09 August 2013

proof of life

"reducing art to proof". i was on the treadmill or elliptical or the stairmaster listening to a book when i heard those four words. it struck such a chord that i jotted it down. 

the author, david sedaris, was regaling me {and anyone else who reads his latest collection of essays let's explore diabetes with owls}about his excursions, writing about life rather than living it. he conceded that he is better at the former than the latter. his honesty chaffed me. made me sad for him and then ultimately shined a light on me and my penchant for not so much writing about life, but photographing it.

and i thought, have i reduced art to proof? am i too busy photographing the happenings that i am not living them? 

i remember once a cousin of mine who was chided by her husband for never taking video of their bustling, growing family. this wise cousin closed her eyes and said dreamily, "i am living it once-enjoying it the first go 'round rather than trying to capture it to relive later." i will never forget her words. almost 20 years later, it still sticks in my craw as i hungrily and greedily take more photos of my life and loves than should be allowed. 

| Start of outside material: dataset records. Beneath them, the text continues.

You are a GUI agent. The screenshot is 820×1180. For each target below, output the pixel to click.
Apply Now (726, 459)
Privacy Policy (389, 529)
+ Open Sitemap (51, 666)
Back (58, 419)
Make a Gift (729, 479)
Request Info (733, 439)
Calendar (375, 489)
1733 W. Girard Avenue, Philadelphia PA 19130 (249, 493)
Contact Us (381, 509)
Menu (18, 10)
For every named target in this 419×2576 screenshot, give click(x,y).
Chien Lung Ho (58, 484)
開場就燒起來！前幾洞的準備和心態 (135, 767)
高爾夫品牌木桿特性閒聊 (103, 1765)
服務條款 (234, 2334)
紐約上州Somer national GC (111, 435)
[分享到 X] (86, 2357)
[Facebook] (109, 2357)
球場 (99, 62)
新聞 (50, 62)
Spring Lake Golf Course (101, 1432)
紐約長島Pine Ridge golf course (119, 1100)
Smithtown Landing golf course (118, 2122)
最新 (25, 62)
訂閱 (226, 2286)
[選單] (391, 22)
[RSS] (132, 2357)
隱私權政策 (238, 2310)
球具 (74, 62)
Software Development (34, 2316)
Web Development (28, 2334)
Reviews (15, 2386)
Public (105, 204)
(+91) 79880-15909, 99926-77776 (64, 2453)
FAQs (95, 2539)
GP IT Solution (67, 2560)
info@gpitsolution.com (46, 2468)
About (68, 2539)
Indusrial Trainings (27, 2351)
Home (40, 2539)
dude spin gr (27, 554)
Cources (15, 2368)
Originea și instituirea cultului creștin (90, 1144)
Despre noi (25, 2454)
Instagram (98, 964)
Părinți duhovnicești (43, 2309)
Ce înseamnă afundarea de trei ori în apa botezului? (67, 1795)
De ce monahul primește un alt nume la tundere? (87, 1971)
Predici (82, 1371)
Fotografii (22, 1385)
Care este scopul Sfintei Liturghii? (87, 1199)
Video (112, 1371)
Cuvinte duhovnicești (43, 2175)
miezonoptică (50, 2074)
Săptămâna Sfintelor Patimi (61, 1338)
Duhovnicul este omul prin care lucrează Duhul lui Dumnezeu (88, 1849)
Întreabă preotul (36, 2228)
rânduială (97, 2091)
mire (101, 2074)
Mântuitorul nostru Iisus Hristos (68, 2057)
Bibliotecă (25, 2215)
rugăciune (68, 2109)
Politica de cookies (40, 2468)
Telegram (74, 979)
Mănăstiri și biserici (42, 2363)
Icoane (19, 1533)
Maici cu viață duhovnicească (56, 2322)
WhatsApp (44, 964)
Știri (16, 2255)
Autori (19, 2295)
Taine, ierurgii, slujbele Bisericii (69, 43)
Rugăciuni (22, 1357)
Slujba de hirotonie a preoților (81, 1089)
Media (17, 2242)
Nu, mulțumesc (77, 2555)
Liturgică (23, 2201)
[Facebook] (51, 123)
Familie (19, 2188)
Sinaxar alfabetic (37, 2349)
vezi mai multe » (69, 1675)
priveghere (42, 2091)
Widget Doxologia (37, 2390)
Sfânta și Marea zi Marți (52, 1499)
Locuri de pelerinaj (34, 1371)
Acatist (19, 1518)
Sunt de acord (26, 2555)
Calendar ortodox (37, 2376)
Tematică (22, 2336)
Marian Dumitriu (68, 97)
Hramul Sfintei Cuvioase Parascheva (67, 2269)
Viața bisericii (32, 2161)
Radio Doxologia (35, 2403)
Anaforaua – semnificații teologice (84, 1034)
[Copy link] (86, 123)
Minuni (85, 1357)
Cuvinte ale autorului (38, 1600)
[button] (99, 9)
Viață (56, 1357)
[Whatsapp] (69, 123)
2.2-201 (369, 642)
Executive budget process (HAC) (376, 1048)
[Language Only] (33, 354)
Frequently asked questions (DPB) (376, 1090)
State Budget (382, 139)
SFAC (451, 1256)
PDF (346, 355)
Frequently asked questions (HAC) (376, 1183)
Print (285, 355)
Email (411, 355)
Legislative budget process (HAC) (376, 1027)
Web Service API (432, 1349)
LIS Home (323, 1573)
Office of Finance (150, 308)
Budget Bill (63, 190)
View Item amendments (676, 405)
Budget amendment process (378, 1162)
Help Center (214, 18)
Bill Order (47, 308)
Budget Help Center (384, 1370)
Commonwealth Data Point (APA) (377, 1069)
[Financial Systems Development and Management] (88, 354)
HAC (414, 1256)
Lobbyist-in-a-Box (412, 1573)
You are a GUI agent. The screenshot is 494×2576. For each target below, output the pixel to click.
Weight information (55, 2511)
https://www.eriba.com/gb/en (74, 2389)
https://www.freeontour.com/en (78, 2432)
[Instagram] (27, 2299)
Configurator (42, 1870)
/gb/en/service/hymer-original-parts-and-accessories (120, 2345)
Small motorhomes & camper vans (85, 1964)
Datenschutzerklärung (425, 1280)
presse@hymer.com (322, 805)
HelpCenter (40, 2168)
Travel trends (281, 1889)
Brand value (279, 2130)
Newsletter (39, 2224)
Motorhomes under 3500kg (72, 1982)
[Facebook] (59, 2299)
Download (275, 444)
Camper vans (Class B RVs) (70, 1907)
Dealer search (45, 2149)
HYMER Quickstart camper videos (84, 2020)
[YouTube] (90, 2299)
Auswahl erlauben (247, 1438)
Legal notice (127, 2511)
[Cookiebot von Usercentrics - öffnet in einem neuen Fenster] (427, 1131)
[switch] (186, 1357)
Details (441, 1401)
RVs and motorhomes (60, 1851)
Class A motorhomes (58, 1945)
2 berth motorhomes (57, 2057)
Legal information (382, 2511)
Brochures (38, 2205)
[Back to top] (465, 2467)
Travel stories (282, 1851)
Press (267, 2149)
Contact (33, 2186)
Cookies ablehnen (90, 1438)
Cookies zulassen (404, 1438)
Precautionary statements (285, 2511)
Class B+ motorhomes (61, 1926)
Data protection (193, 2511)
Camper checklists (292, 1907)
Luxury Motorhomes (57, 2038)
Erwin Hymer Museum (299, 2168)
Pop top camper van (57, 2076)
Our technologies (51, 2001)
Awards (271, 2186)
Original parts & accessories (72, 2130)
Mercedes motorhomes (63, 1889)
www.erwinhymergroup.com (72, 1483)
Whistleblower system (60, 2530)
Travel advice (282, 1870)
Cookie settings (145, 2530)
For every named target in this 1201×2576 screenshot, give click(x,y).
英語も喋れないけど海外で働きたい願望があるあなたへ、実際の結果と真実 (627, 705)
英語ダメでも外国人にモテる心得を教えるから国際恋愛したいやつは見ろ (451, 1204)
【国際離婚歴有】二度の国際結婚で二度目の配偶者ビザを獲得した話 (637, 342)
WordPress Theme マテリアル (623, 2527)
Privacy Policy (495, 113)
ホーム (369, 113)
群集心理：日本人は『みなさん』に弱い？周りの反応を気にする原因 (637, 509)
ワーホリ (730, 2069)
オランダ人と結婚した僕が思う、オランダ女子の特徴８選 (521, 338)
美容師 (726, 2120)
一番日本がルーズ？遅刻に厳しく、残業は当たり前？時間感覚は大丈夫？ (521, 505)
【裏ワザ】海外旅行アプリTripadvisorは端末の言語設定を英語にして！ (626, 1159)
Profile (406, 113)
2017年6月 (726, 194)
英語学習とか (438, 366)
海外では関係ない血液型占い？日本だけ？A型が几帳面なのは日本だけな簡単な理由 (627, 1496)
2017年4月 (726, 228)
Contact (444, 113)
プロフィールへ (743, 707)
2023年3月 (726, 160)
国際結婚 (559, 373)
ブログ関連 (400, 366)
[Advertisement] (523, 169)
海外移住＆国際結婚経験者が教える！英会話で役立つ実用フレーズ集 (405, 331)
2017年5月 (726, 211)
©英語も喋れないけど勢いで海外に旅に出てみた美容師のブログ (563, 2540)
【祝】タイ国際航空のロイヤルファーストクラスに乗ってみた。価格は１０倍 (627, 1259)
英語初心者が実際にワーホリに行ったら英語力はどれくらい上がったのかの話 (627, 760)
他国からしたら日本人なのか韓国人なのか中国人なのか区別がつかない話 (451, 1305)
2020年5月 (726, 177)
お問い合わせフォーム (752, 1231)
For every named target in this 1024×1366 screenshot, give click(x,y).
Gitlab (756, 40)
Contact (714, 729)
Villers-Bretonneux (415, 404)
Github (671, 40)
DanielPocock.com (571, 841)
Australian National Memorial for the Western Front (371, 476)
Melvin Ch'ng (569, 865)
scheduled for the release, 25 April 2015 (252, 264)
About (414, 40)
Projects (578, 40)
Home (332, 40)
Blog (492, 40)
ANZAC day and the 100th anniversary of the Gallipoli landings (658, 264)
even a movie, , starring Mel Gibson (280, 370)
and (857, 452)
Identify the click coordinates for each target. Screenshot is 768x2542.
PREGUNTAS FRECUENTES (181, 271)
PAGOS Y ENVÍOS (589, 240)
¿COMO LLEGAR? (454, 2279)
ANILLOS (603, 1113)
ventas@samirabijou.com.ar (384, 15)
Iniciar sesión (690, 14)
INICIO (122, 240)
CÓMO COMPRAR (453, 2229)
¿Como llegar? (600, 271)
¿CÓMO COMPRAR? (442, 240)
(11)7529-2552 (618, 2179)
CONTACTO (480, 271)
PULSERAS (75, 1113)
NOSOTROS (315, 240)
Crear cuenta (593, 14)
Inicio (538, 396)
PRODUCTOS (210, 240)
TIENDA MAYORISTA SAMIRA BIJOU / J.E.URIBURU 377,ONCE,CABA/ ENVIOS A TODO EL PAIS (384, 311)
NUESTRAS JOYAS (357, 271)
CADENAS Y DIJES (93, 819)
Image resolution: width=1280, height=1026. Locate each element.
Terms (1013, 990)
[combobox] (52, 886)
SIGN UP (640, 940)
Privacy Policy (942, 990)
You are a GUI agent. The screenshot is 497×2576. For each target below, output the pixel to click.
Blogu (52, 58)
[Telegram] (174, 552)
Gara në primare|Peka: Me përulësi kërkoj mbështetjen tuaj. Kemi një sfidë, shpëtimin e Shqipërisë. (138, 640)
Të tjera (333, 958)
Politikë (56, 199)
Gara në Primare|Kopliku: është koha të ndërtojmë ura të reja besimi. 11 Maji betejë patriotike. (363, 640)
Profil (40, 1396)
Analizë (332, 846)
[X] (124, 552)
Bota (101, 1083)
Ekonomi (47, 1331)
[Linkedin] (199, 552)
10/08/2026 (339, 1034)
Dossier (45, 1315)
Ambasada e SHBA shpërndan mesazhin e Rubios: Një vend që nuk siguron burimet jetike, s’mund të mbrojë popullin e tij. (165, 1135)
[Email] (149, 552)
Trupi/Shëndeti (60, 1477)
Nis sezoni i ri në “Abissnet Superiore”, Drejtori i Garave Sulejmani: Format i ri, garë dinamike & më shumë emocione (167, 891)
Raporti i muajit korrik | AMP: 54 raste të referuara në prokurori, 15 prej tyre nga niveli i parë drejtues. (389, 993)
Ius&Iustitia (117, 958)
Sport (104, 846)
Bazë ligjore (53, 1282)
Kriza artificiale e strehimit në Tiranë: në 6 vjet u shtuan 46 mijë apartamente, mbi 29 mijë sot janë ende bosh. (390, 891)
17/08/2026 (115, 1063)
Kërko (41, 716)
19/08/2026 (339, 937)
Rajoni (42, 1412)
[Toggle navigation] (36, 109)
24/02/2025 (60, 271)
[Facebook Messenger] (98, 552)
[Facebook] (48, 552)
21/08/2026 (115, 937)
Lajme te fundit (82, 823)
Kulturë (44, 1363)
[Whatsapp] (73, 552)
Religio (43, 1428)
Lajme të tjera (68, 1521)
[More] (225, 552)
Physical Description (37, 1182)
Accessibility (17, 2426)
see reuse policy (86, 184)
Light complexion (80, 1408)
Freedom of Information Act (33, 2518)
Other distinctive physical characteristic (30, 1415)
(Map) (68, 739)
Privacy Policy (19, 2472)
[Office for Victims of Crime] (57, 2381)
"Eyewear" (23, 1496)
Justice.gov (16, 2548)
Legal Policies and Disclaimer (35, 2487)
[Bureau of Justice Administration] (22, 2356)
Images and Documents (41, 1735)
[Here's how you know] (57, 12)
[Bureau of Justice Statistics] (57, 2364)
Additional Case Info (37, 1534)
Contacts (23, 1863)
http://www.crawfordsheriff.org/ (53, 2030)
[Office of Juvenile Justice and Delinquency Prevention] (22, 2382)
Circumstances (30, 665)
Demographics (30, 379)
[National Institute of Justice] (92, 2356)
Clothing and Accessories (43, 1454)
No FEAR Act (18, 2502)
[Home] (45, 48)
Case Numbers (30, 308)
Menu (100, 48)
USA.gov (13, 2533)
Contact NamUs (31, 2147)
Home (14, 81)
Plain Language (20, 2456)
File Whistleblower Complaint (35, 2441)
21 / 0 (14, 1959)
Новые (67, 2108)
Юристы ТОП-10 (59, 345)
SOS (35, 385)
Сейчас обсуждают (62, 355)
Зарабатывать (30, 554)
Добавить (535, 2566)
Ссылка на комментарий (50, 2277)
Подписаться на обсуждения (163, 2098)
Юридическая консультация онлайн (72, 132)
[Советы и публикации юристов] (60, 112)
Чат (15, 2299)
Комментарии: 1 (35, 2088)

and i wonder to myself, "girl friday. are you there?" am i so concerned with forgetting the nuances of my boys that i feel compelled to document their hands, their mannerisms, their habits as mundane and pedestrian as they are. eating a bowl of cereal. writing a note. looking out the window.

for anyone who sees my photographic endeavors knows that i lean more to the unplanned, unposed snaps that embody the person more than a "give us a smile" variety. i want to capture their essence, but in so doing am i spending more time capturing than living in it?

this is not a rhetorical pondering. i am trying to get to the bottom of this. 

yesterday our basement flooded. we had inches of standing water. the only thing i could think about was all the photographs down there. so with the help of the 12 year old, whose school was canceled, we heaved up boxes and boxes of filmed reminders of happy faces and inconsequential moments that are documented with such care and love that if ever i was going to claim an earthly treasure, it would be the papers found in those bins. years and years of archived evidence of living a life. proof that i lived and noticed and loved.

perhaps i have reduced art to proof. photographing the museum masterpiece rather than just sitting before it, engulfed with its beauty. but if i don't photograph it, where is the proof that i was ever there? i guess in a way that is why i write and snap shots. so someday, if they ever feel so inclined, my boys will read and see-and know on which side i fell.